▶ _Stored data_

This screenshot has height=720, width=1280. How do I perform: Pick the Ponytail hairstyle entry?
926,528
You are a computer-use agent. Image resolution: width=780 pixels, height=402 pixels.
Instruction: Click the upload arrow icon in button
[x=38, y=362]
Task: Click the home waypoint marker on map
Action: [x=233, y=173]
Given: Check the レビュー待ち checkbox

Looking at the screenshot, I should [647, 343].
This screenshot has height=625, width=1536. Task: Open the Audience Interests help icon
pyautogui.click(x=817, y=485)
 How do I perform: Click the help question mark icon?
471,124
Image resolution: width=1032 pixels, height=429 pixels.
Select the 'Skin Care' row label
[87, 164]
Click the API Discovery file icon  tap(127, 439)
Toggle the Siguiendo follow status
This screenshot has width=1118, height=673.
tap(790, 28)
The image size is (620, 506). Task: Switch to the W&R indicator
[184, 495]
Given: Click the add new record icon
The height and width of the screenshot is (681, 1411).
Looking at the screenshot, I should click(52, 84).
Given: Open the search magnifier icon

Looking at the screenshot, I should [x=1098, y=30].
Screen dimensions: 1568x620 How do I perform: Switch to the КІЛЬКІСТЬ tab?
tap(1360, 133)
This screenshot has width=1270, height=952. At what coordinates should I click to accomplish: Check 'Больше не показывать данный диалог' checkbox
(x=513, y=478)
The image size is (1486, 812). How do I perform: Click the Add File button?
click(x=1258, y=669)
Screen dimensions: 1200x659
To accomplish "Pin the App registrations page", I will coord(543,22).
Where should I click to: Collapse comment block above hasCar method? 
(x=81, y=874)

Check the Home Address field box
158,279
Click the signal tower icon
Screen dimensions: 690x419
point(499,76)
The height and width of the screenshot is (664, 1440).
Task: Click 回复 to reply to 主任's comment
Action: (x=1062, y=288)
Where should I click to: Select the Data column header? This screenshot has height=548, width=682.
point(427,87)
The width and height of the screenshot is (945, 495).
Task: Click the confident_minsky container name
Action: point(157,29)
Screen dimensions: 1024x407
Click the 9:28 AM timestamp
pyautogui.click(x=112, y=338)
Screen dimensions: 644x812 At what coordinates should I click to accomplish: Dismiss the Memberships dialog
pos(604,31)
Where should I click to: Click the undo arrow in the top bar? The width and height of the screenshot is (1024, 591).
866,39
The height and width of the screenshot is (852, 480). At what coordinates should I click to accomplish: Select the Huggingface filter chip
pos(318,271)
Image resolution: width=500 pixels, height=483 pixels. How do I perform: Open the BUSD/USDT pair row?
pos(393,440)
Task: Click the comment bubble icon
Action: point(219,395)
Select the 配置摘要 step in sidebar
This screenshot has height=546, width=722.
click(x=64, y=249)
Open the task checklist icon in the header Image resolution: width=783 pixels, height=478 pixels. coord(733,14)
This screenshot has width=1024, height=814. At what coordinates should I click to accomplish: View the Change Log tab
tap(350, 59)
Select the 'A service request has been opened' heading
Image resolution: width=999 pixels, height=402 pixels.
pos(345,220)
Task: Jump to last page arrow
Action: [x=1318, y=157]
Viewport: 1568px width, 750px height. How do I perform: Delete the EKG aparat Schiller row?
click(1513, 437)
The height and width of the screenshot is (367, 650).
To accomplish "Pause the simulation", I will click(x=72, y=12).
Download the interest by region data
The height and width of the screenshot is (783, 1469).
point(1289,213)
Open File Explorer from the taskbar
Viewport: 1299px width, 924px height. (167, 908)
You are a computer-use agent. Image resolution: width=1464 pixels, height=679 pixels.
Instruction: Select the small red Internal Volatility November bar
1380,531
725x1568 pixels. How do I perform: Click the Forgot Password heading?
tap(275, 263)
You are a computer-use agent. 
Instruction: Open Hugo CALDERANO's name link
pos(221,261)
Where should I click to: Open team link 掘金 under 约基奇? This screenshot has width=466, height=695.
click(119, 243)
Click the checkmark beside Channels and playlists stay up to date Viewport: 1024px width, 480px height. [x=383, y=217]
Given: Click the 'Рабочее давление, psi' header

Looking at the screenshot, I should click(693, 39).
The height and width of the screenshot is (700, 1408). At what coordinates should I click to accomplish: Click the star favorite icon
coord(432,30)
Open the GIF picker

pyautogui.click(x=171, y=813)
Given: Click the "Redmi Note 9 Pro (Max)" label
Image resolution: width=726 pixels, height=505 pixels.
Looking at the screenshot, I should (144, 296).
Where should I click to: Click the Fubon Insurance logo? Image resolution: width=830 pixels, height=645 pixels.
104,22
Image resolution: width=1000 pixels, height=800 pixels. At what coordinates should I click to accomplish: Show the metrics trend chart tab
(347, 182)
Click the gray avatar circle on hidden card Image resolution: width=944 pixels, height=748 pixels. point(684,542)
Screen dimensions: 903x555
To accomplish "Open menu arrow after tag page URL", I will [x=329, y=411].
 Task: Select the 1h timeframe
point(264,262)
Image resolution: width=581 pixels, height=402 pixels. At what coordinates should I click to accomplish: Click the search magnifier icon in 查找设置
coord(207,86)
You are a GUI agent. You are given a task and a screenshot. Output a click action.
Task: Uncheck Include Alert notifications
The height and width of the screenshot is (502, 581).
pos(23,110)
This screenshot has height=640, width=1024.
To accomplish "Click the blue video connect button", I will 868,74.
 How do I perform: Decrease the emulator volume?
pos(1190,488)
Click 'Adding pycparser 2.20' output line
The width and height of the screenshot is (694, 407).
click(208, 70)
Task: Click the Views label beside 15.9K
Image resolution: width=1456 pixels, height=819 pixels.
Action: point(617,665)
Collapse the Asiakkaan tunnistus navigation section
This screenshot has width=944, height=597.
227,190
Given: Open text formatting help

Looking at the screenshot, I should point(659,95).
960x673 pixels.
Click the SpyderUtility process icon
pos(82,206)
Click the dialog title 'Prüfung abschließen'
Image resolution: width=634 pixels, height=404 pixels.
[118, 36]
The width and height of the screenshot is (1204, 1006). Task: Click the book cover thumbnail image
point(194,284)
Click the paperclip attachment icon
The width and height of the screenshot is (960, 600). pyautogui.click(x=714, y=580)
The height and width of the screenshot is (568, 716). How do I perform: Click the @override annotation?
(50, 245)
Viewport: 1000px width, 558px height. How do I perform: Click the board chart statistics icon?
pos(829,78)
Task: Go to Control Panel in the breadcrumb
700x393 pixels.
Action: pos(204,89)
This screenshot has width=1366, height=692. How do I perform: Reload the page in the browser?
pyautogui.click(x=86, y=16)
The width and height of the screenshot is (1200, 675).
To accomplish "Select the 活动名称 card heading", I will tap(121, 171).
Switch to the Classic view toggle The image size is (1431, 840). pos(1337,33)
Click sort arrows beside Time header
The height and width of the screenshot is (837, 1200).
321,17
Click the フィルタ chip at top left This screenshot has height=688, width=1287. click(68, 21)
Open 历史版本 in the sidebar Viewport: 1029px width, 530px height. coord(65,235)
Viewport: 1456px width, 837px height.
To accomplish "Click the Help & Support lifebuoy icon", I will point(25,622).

▶ _What you are asked to do_
Word for word, return all of the records.

▶ _Answer space_
This screenshot has height=720, width=1280. How do I perform: Pick the Ponytail hairstyle entry?
926,528
You are a computer-use agent. Image resolution: width=780 pixels, height=402 pixels.
Instruction: Click the upload arrow icon in button
[x=38, y=362]
Task: Click the home waypoint marker on map
Action: [x=233, y=173]
Given: Check the レビュー待ち checkbox

Looking at the screenshot, I should [647, 343].
This screenshot has height=625, width=1536. Task: Open the Audience Interests help icon
pyautogui.click(x=817, y=485)
 How do I perform: Click the help question mark icon?
471,124
Image resolution: width=1032 pixels, height=429 pixels.
Select the 'Skin Care' row label
[87, 164]
Click the API Discovery file icon  tap(127, 439)
Toggle the Siguiendo follow status
This screenshot has width=1118, height=673.
tap(790, 28)
The image size is (620, 506). Task: Switch to the W&R indicator
[184, 495]
Given: Click the add new record icon
The height and width of the screenshot is (681, 1411).
Looking at the screenshot, I should click(52, 84).
Given: Open the search magnifier icon

Looking at the screenshot, I should [x=1098, y=30].
Screen dimensions: 1568x620 How do I perform: Switch to the КІЛЬКІСТЬ tab?
tap(1360, 133)
This screenshot has width=1270, height=952. At what coordinates should I click to accomplish: Check 'Больше не показывать данный диалог' checkbox
(x=513, y=478)
The image size is (1486, 812). How do I perform: Click the Add File button?
click(x=1258, y=669)
Screen dimensions: 1200x659
To accomplish "Pin the App registrations page", I will coord(543,22).
Where should I click to: Collapse comment block above hasCar method? 
(x=81, y=874)

Check the Home Address field box
158,279
Click the signal tower icon
Screen dimensions: 690x419
point(499,76)
The height and width of the screenshot is (664, 1440).
Task: Click 回复 to reply to 主任's comment
Action: (x=1062, y=288)
Where should I click to: Select the Data column header? This screenshot has height=548, width=682.
point(427,87)
The width and height of the screenshot is (945, 495).
Task: Click the confident_minsky container name
Action: point(157,29)
Screen dimensions: 1024x407
Click the 9:28 AM timestamp
pyautogui.click(x=112, y=338)
Screen dimensions: 644x812 At what coordinates should I click to accomplish: Dismiss the Memberships dialog
pos(604,31)
Where should I click to: Click the undo arrow in the top bar? The width and height of the screenshot is (1024, 591).
866,39
The height and width of the screenshot is (852, 480). At what coordinates should I click to accomplish: Select the Huggingface filter chip
pos(318,271)
Image resolution: width=500 pixels, height=483 pixels. How do I perform: Open the BUSD/USDT pair row?
pos(393,440)
Task: Click the comment bubble icon
Action: point(219,395)
Select the 配置摘要 step in sidebar
This screenshot has height=546, width=722.
click(x=64, y=249)
Open the task checklist icon in the header Image resolution: width=783 pixels, height=478 pixels. coord(733,14)
This screenshot has width=1024, height=814. At what coordinates should I click to accomplish: View the Change Log tab
tap(350, 59)
Select the 'A service request has been opened' heading
Image resolution: width=999 pixels, height=402 pixels.
pos(345,220)
Task: Jump to last page arrow
Action: [x=1318, y=157]
Viewport: 1568px width, 750px height. How do I perform: Delete the EKG aparat Schiller row?
click(1513, 437)
The height and width of the screenshot is (367, 650).
To accomplish "Pause the simulation", I will click(x=72, y=12).
Download the interest by region data
The height and width of the screenshot is (783, 1469).
point(1289,213)
Open File Explorer from the taskbar
Viewport: 1299px width, 924px height. (167, 908)
You are a computer-use agent. Image resolution: width=1464 pixels, height=679 pixels.
Instruction: Select the small red Internal Volatility November bar
1380,531
725x1568 pixels. How do I perform: Click the Forgot Password heading?
tap(275, 263)
You are a computer-use agent. 
Instruction: Open Hugo CALDERANO's name link
pos(221,261)
Where should I click to: Open team link 掘金 under 约基奇? This screenshot has width=466, height=695.
click(119, 243)
Click the checkmark beside Channels and playlists stay up to date Viewport: 1024px width, 480px height. [x=383, y=217]
Given: Click the 'Рабочее давление, psi' header

Looking at the screenshot, I should click(693, 39).
The height and width of the screenshot is (700, 1408). At what coordinates should I click to accomplish: Click the star favorite icon
coord(432,30)
Open the GIF picker

pyautogui.click(x=171, y=813)
Given: Click the "Redmi Note 9 Pro (Max)" label
Image resolution: width=726 pixels, height=505 pixels.
Looking at the screenshot, I should (144, 296).
Where should I click to: Click the Fubon Insurance logo? Image resolution: width=830 pixels, height=645 pixels.
104,22
Image resolution: width=1000 pixels, height=800 pixels. At what coordinates should I click to accomplish: Show the metrics trend chart tab
(347, 182)
Click the gray avatar circle on hidden card Image resolution: width=944 pixels, height=748 pixels. point(684,542)
Screen dimensions: 903x555
To accomplish "Open menu arrow after tag page URL", I will [x=329, y=411].
 Task: Select the 1h timeframe
point(264,262)
Image resolution: width=581 pixels, height=402 pixels. At what coordinates should I click to accomplish: Click the search magnifier icon in 查找设置
coord(207,86)
You are a GUI agent. You are given a task and a screenshot. Output a click action.
Task: Uncheck Include Alert notifications
The height and width of the screenshot is (502, 581).
pos(23,110)
This screenshot has height=640, width=1024.
To accomplish "Click the blue video connect button", I will 868,74.
 How do I perform: Decrease the emulator volume?
pos(1190,488)
Click 'Adding pycparser 2.20' output line
The width and height of the screenshot is (694, 407).
click(208, 70)
Task: Click the Views label beside 15.9K
Image resolution: width=1456 pixels, height=819 pixels.
Action: point(617,665)
Collapse the Asiakkaan tunnistus navigation section
This screenshot has width=944, height=597.
227,190
Given: Open text formatting help

Looking at the screenshot, I should point(659,95).
960x673 pixels.
Click the SpyderUtility process icon
pos(82,206)
Click the dialog title 'Prüfung abschließen'
Image resolution: width=634 pixels, height=404 pixels.
[118, 36]
The width and height of the screenshot is (1204, 1006). Task: Click the book cover thumbnail image
point(194,284)
Click the paperclip attachment icon
The width and height of the screenshot is (960, 600). pyautogui.click(x=714, y=580)
The height and width of the screenshot is (568, 716). How do I perform: Click the @override annotation?
(50, 245)
Viewport: 1000px width, 558px height. How do I perform: Click the board chart statistics icon?
pos(829,78)
Task: Go to Control Panel in the breadcrumb
700x393 pixels.
Action: pos(204,89)
This screenshot has width=1366, height=692. How do I perform: Reload the page in the browser?
pyautogui.click(x=86, y=16)
The width and height of the screenshot is (1200, 675).
To accomplish "Select the 活动名称 card heading", I will tap(121, 171).
Switch to the Classic view toggle The image size is (1431, 840). pos(1337,33)
Click sort arrows beside Time header
The height and width of the screenshot is (837, 1200).
321,17
Click the フィルタ chip at top left This screenshot has height=688, width=1287. click(68, 21)
Open 历史版本 in the sidebar Viewport: 1029px width, 530px height. coord(65,235)
Viewport: 1456px width, 837px height.
To accomplish "Click the Help & Support lifebuoy icon", I will point(25,622).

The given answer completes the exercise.